Forum Moderators: Robert Charlton & goodroi
The reason I am asking this is that I have two blocks of class c ip addresses at my colo facility. I plan on putting most of my companies sites on one block and then putting another website on the other block. The issue is that I do not have control over this other site, even though it is owned by my company and I have found that is violating Googles webmaster guidelines by serving up duplicate content. The problem is that even though it is isolated on its own class c, there will only be one firewall. So if you did a normal reverse ip or whois lookup you would see it is on its own class c. But if you did a trace route, the last jump before it gets to the domains ip would be the firewall which would have the same ip as my other class c. Hopefully, i am just very paranoid. Any thoughts on this?
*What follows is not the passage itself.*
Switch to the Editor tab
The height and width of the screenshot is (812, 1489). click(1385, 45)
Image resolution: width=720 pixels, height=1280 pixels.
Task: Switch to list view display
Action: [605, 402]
IP is not the only way google can check releated sites or sites owned by same person. Many people call it a paranoia but,
With toolbars they collect data and their privacy policy says, "In addition, we use log information about aggregate Toolbar usage to improve the quality of Toolbar and other Google services." - So with a pattern they can trace two sites to be related. Am I logically correct?
Does anyone know what methods Google uses to detect a websites IP Address?
The IP address is in every packet that your site sends to every user. They don't have to do anything to "detect" it. It's a fundamental part of TCP/IP. All they have to do is examine the TCP headers of the packets your site sends. No need to do a traceroute. And anything upstream, after all, is just upstream - it's not the IP address of your website.
I think perhaps what you meant, though, is "what methods does Google use to determine website ownership." They've stated pretty clearly that they use multiple methods (at least with regard to Adwords) including manual checks. Certainly, a manual check could include a traceroute, and in the scenario you've described, the common ownership would be fairly obvious to a human observer.
Bottom line - if you think it's wrong, don't do it. A similar discussion seems to come up often regarding "private registration". There's really no such thing - it's just a matter of how motivated, capable, and legally-enabled somebody is to discover your identity.
I think you are probably overly-paranoid. However, see recent slashdot article on Google being in bed with the NSA, CIA, etc. Suggestions that they have done deals that give Google access to information (e.g. Google Earth) in exchange for technology. Now, if the NSA wants Google's technology, think you can hide from Google?